The editor of this wonderful new online site entitled an article yesterday, Managed Accounts: Transparency at a High Price. A comment like that could only have been made by a firm or firms that does not provide managed accounts but feel the pressure from investors to provide them.  Quoting the recently published Prequin Research Report, it was quite evident that many of the hedge fund respondents fell into this category.

Let’s look at it this way. If you were invested in a managed account during 2008 and early 2009 when markets went into extreme turmoil, your demand for liquidity was met in a timely fashion saving you a lot of money.  Furthermore, it was unlikely that your assets became embroiled in Madoffian-like fraud, that they were exposed to Bear Stearns or Lehman liquidity/bankruptcy issues and you sidestepped toxic paper-induced valuation issues.  Being free of these costly events certainly seems to me a price any investor would be more than happy to pay.

One of the greatest values to investors of managed accounts seldom gets any airplay at all.  Investors who utilize a regime of managed accounts offering weekly or monthly liquidity representing many different hedge fund styles are given a whole new alpha generation tool.

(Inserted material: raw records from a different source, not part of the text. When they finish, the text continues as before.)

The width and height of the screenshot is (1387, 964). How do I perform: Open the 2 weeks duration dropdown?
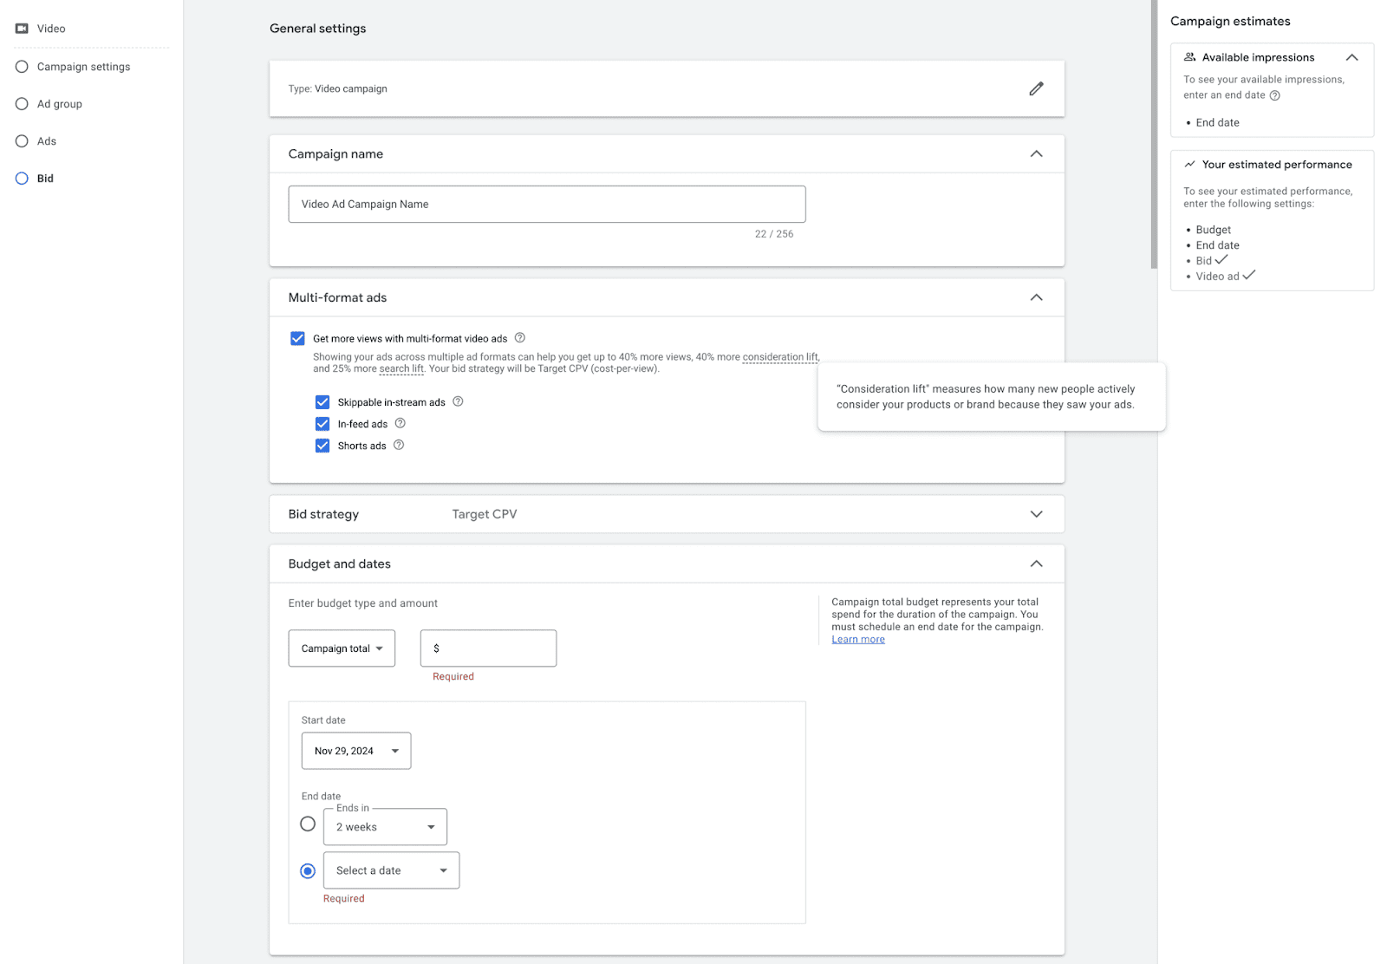click(x=385, y=826)
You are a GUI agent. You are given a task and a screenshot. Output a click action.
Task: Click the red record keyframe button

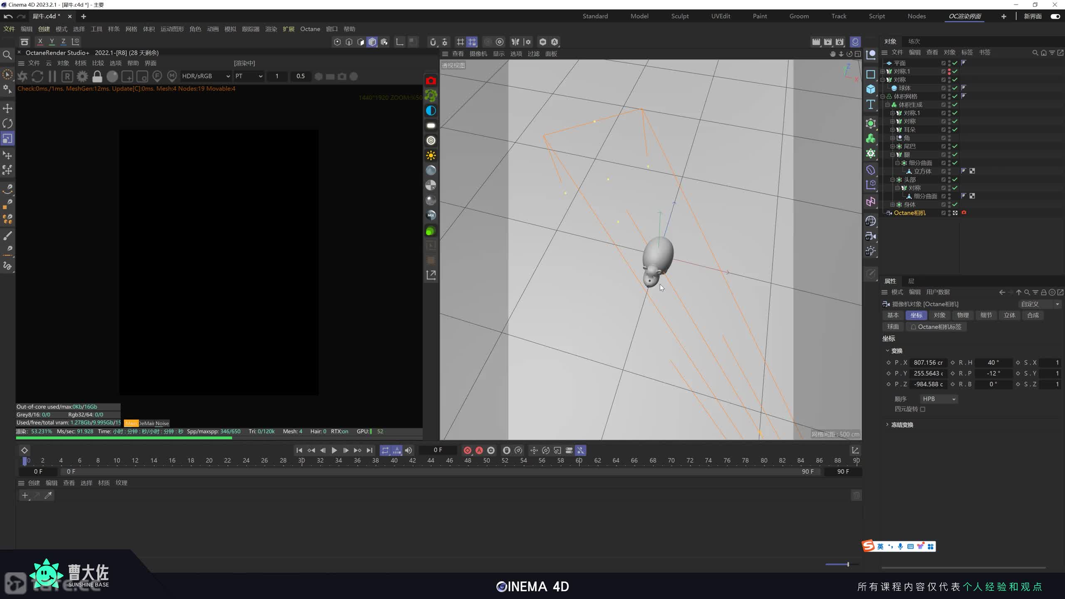point(467,450)
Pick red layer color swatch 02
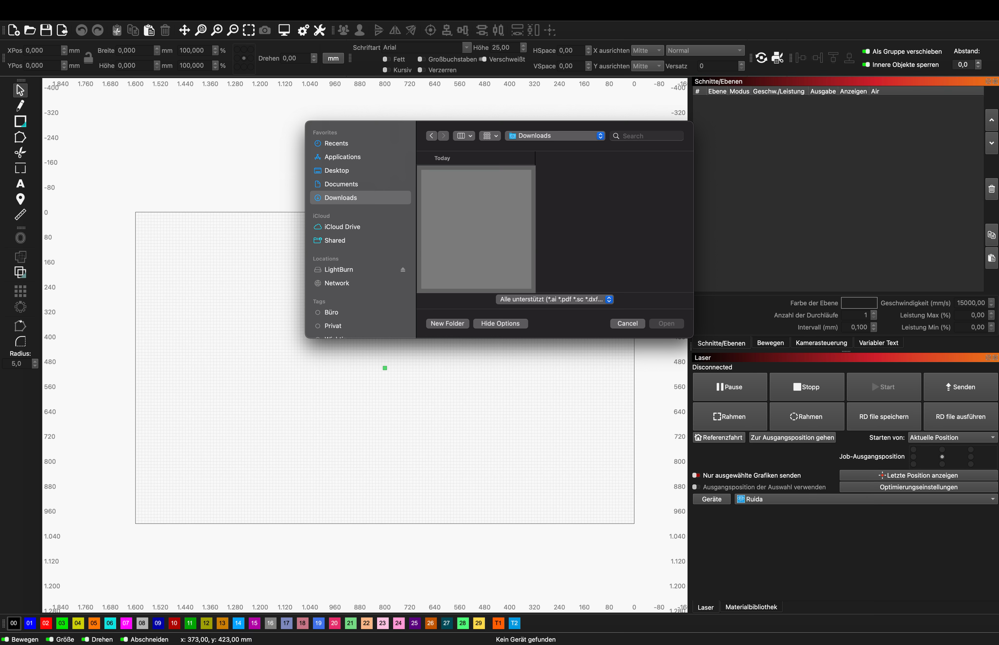This screenshot has width=999, height=645. (46, 623)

They can effectively manage the beta of their hedge fund bets by up weighting and down weighting different styles in their portfolio as economic conditions change.  Take 2008 for example.  This was the year to have a large exposure to CTAs and low or no exposure to convertible arbitrage.  The exact opposite was the case in 2009.

Some nimble managed account providers very effectively used this tool in their funds of funds to add a lot of value for their investors.  Traditional funds of funds were down an average of 20% in 2008.  Funds of funds offered by managed account providers had a decidedly more sanguine experience with many reporting returns of -5% or better.

So going back to my original premise, when one reads surveys on prickly issues like managed accounts, you always have to be aware of the people who are answering the questions and the biases they harbour.